Exercise is good medicine

As several of my Power for Parkinson’s instructors are fond of repeating “Motion is the Lotion.”

As late as 2018, the society for Movement Disorders (or International Parkinson’s and Movement Disorder Society, to be more exact) had stated that there was insufficient evidence that exercise had any effect on the progression of the disease or its symptoms. (The exact reference can be found in an earlier post in which I included a presentation with references to studies linking the effects of music and dance as the best of the best forms of exercise (it goes without saying, however, that the best exercise is the one that you yourself find and enjoyable and reinforcing, and will therefore actually continue to do).)(Although I just said it, in contradiction to the previous sentence.)(Come to think of it, I should update that presentation with more current citations…)

Which brings us up to 2025, just seven years later, in which a review article concludes that:

These findings provide strong evidence that exercise, even light intensity, benefits general cognition, memory and executive function across all populations, reinforcing exercise as an essential, inclusive recommendation for optimising cognitive health.” (Singh B, Bennett H, Miatke A, et al, Effectiveness of exercise for improving cognition, memory and executive function: a systematic umbrella review and meta-meta-analysis, British Journal of Sports Medicine Published Online First: 06 March 2025. doi: 10.1136/bjsports-2024-108589

Results 133 systematic reviews (2,724 RCTs and 258 279 participants) were included. Exercise significantly improved general cognition (SMD=0.42), memory (SMD=0.26) and executive function (SMD=0.24). Memory and executive function improvements from exercise were greater for children and adolescents than for adults and older adults. Those with attention-deficit/hyperactivity disorder exhibited greater improvement in executive function than other populations. Effects were generally larger for low- and moderate-intensity interventions. Shorter interventions (1–3 months) and exergames (video games that require physical movement) had the largest effects on general cognition and memory. Findings remained statistically significant after excluding reviews rated as low and critically low quality.” (Emphasis added)
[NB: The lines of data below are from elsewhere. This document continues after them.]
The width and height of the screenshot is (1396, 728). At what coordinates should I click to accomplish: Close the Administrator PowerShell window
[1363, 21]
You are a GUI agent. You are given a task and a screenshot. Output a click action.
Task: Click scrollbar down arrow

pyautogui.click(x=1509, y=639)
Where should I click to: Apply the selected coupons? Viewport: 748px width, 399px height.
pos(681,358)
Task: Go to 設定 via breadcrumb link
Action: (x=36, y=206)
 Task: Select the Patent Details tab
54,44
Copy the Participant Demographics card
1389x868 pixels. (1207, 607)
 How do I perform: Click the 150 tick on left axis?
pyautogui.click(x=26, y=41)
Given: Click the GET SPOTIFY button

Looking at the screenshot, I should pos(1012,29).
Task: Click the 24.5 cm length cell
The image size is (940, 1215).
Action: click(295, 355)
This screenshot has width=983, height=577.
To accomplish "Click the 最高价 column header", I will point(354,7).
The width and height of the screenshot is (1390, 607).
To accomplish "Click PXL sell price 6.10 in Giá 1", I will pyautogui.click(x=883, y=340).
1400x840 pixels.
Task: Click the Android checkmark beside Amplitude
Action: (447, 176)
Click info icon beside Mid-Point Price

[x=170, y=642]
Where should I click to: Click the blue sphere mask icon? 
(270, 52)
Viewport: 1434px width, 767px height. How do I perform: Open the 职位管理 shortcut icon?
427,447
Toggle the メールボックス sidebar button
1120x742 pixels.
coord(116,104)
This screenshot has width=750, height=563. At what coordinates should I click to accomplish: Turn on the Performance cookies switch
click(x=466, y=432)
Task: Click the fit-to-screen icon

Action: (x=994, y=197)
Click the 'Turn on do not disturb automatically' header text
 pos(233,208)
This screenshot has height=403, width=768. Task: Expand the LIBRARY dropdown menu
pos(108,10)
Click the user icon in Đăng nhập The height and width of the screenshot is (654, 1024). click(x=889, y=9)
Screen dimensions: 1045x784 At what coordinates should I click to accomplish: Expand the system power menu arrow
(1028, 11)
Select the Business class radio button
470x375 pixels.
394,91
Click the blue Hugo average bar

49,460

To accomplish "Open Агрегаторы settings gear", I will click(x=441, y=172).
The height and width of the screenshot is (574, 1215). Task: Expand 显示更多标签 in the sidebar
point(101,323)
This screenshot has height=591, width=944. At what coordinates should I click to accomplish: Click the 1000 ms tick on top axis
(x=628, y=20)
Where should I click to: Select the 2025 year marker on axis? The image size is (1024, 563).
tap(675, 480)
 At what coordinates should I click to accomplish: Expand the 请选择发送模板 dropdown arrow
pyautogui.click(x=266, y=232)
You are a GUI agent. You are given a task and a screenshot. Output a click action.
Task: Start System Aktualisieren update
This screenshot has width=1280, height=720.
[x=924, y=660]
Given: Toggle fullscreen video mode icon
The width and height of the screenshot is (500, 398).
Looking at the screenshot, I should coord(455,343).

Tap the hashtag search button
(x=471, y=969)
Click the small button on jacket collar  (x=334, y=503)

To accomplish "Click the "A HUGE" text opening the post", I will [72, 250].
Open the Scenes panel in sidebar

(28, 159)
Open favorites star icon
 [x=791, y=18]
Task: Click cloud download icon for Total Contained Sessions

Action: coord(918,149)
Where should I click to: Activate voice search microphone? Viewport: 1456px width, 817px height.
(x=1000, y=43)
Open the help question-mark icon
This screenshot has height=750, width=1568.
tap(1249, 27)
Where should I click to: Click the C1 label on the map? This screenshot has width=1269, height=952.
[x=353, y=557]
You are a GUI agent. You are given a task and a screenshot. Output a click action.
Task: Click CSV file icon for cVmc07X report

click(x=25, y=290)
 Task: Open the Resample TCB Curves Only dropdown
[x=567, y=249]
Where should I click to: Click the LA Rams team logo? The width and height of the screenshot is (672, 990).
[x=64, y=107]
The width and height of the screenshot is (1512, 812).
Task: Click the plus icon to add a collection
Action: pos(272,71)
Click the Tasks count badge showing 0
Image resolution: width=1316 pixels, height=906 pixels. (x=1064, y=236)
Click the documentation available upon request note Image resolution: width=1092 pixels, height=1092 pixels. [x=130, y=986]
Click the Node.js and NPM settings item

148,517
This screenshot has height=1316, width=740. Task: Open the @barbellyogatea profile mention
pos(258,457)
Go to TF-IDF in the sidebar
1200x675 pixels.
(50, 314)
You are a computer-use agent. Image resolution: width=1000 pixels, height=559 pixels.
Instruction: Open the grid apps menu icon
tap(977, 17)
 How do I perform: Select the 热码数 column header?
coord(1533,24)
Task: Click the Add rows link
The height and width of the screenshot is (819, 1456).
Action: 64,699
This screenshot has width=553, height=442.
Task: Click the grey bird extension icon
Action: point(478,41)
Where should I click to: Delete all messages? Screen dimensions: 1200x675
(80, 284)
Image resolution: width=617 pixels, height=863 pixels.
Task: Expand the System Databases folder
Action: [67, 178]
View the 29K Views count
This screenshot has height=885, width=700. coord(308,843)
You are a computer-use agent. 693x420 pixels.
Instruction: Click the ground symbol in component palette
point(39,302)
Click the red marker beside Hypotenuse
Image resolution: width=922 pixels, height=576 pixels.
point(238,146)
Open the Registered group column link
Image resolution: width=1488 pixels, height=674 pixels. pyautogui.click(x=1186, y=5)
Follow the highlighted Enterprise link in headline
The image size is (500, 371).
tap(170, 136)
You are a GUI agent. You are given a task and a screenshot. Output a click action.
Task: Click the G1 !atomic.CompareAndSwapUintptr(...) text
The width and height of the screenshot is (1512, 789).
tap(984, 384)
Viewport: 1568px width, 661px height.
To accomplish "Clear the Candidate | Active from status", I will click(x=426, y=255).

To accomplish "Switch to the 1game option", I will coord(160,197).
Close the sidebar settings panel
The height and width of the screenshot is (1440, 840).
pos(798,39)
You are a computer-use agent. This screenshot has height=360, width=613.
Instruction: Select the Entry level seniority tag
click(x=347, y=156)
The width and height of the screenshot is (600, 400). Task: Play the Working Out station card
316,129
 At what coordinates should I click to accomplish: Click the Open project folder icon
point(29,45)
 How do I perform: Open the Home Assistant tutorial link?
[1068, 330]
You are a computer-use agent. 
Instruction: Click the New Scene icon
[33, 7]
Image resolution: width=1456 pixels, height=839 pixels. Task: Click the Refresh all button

For the non-nerds out there, the review has also been been reported as Exercise of Any Kind Boosts Brain Power At Any Age in the Medical Express News by the University of South Australia.

In addition to several quotes from the lead author, Dr. Singh, the article mentioned Senior researcher Professor Carol Maher, who said exercise should be encouraged to boost cognitive health across all ages and fitness levels.

Cognitive decline and neurodegenerative disease are growing global health concerns, according to Professor Maher.

The review, which included over a quarter of a million subjects, presented compelling evidence that exercise should be integrated into health care and education settings to promote cognitive health.

Even small amounts of exercise can improve memory and brain function—especially for those at higher risk—means exercise should be included in clinical and public health guidelines.

You don’t maintain good cognitive health on a diet of hamburgers and diet soda, staying up late and sleeping until noon, one might conjecture. Riding around a golf course on a golf cart doesn’t exactly fit the description of the types of exercise reviewed in this study.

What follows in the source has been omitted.